Who is in charge of controlling and abating this deadly problem? Since the enactment of the Air Act in 1981 and the comprehensive Environment Act (1986) Bangalore’s air pollution has increased instead of decreasing, making a mockery of these legislations.
They empower the KSPCB to act only with respect to industries, since section 20 of the Air Act, which deals with emissions from automobiles, limits the Board to merely prevail upon the government to issue directions to the Motor Vehicle Department (MVD). This has lead to poor enforcement of vehicular air pollution control. The Regional Transport Officers (RTOs), trained in the lucrative business of generating revenue for the state coffers, saddled with the additional task of vehicular pollution control, have so far miserably failed to keep a check on vehicular pollution.
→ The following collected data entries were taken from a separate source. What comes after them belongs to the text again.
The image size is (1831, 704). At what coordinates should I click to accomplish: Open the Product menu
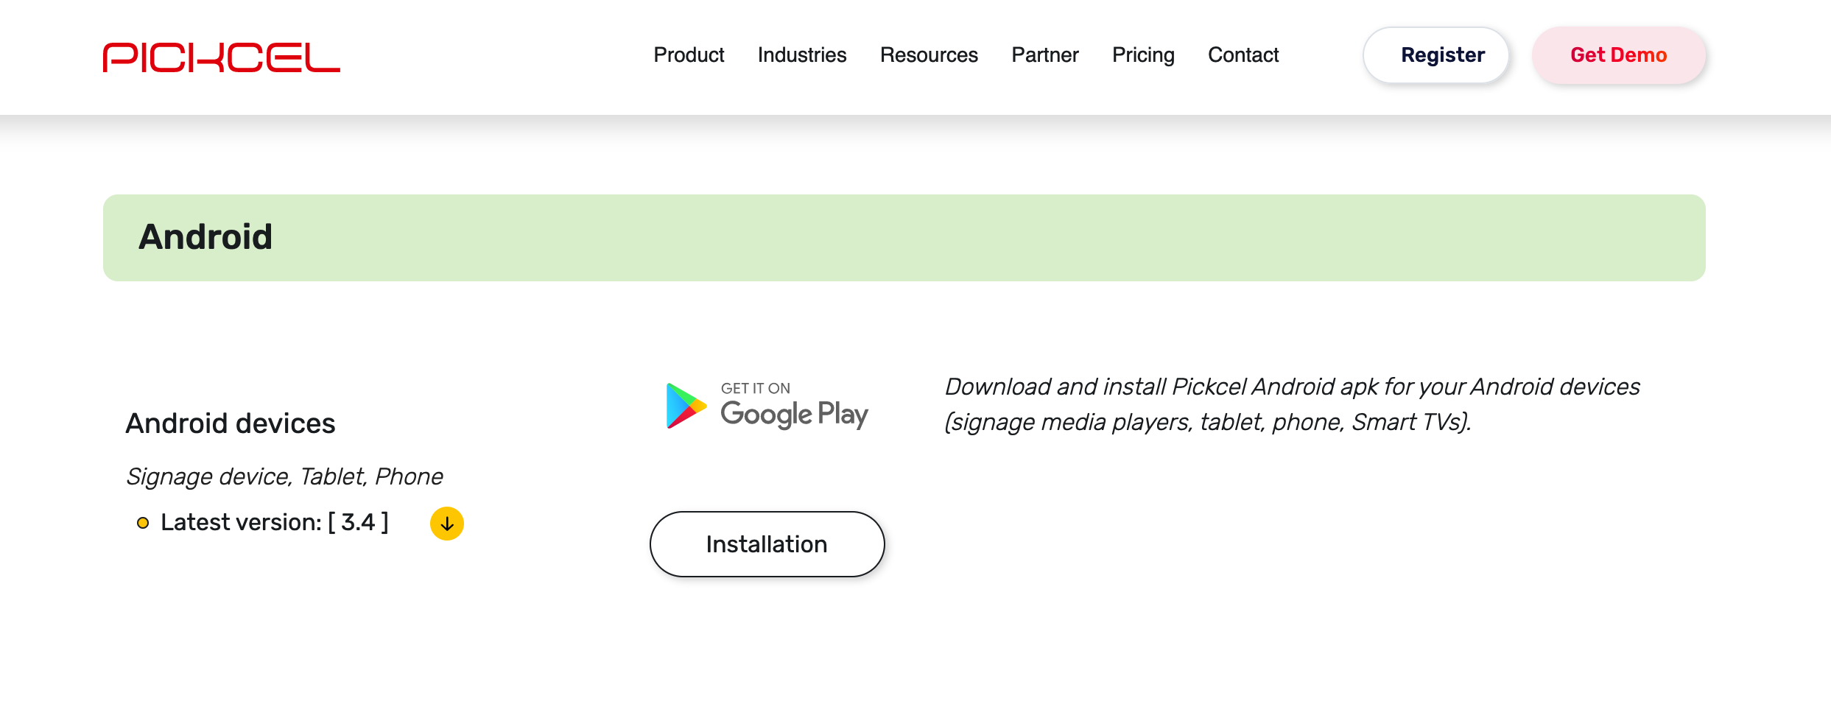coord(688,54)
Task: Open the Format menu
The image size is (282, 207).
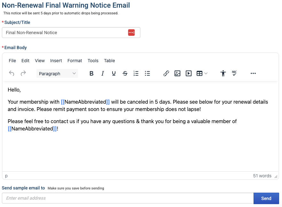Action: click(x=74, y=61)
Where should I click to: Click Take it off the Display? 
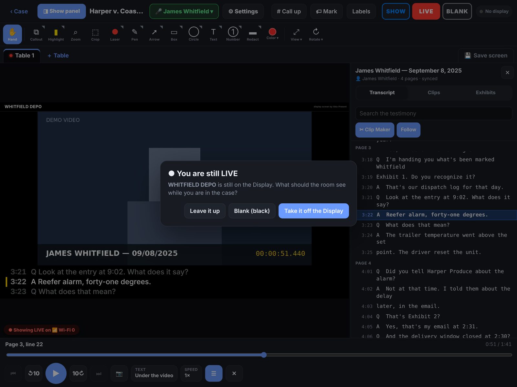pyautogui.click(x=313, y=211)
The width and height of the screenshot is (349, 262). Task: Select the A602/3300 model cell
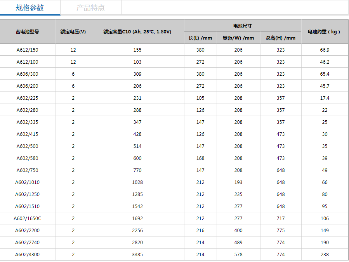[28, 255]
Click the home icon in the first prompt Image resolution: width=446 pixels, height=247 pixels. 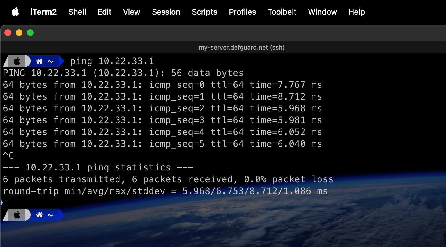(x=39, y=61)
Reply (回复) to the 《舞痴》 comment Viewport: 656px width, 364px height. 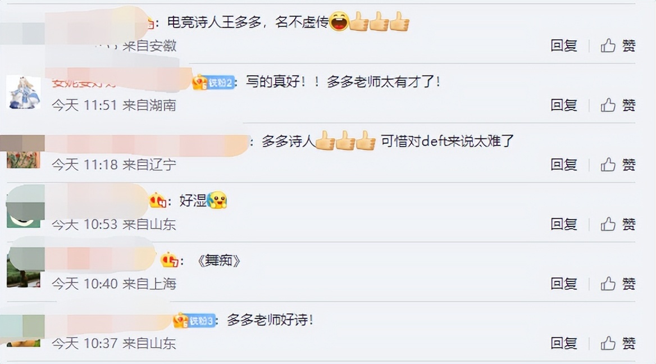pyautogui.click(x=564, y=284)
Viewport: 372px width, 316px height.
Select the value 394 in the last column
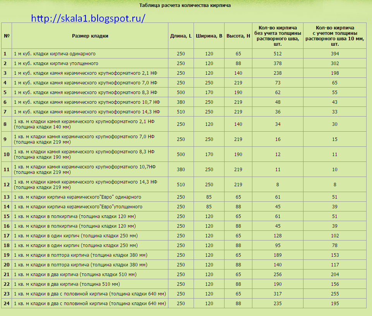coord(335,54)
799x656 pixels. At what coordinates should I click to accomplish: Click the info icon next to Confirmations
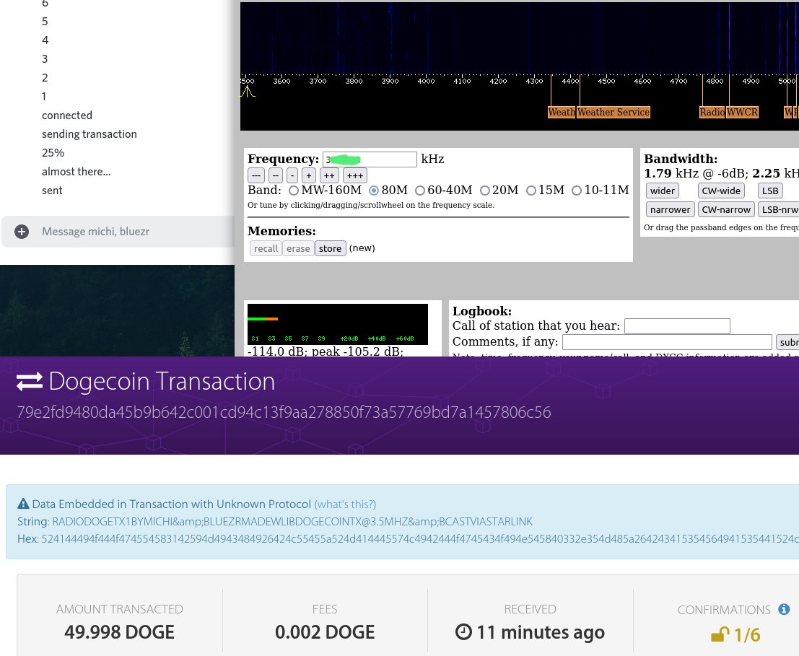(x=784, y=609)
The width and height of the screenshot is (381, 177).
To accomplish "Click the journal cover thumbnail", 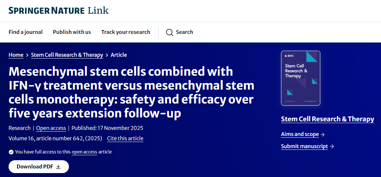I will coord(301,79).
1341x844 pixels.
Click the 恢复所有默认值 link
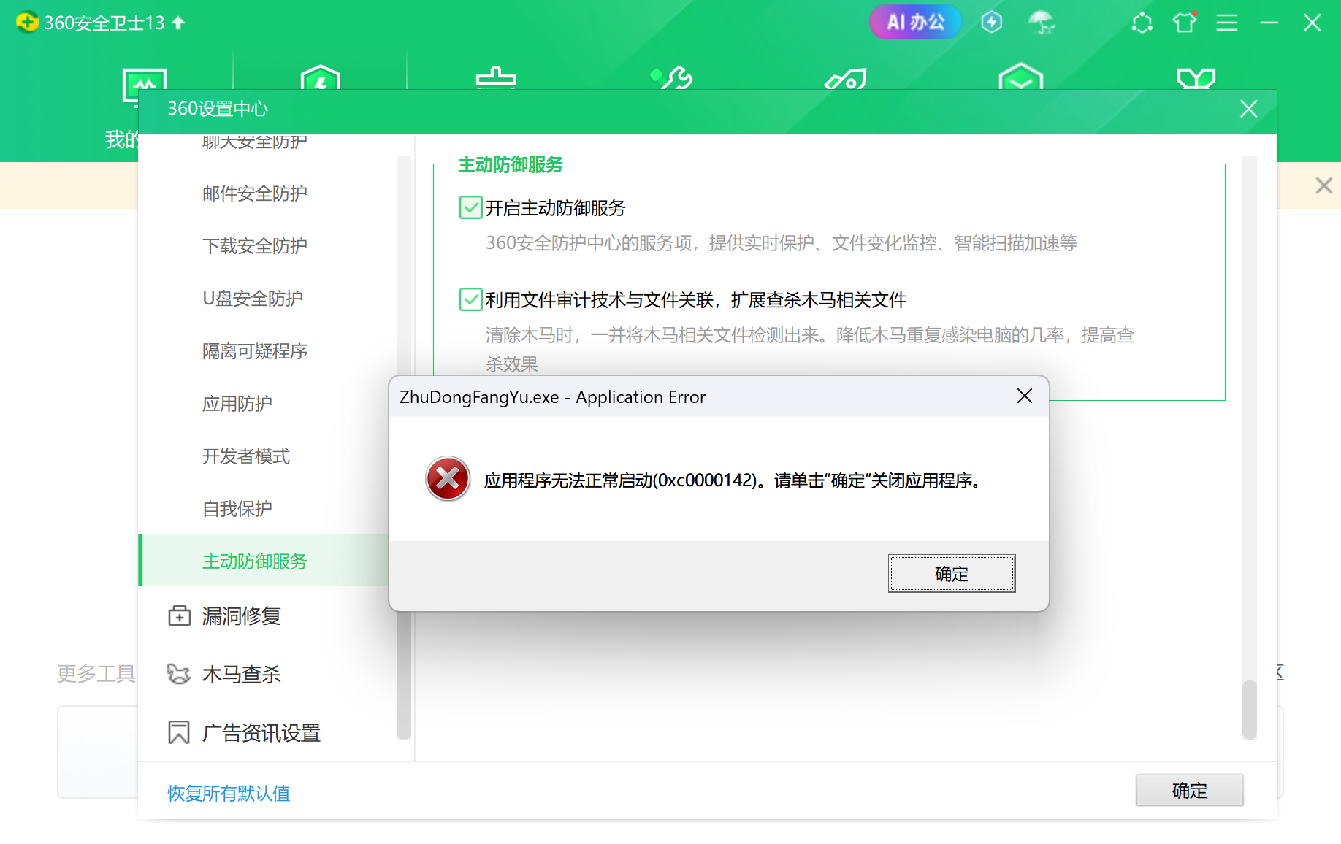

Much of the air pollution in the city is attributed to dust from city’s open spaces, road sides, unpaved foot paths, in addition to the dust generated from construction. BESCOM is responsible for 7 per cent of air pollution by not being able to supply adequate power and compelling business and industries to use diesel/kerosene fired captive power generating sets which emit fine particulates.

There is no one agency or department who can take ownership of all actions and be held responsible for controlling air pollution. This lacuna is seriously hampering the ushering in of clean air in Bangalore. In 2001, finally, a high powered Task Force for control of air pollution in Bangalore under the chairmanship of the additional chief secretary was constituted. The inferences from this report and the Supreme Court’s directives on the issue is a commentary on the decade-long efforts of the task force to control air pollution.

The air pollution problem afflicting us has to be dealt with the same urgency and concern as the nation is dealing with the terrorists. Only if the various departments and organisations of the government (KSPCB, MVD, BBMP, FCSD, UDD) coordinate, cooperate, and unite to tackle the problem with single minded dedication, mitigation is possible. And, while dealing with terrorists, the government has shown that it can work this way.

Every government since 1986 has been playing the blame game when it came to the air pollution problem – shifting the responsibility between the KSPCB and the MVD according its convenience. This study puts an end to that game. Will the KSPCB put up the TERI study on its website? There cannot be a better document than this that can bring about environmental awareness among those that are still in slumber.

(The writers is Professor at Don Bosco Institute of Technology, Bangalore)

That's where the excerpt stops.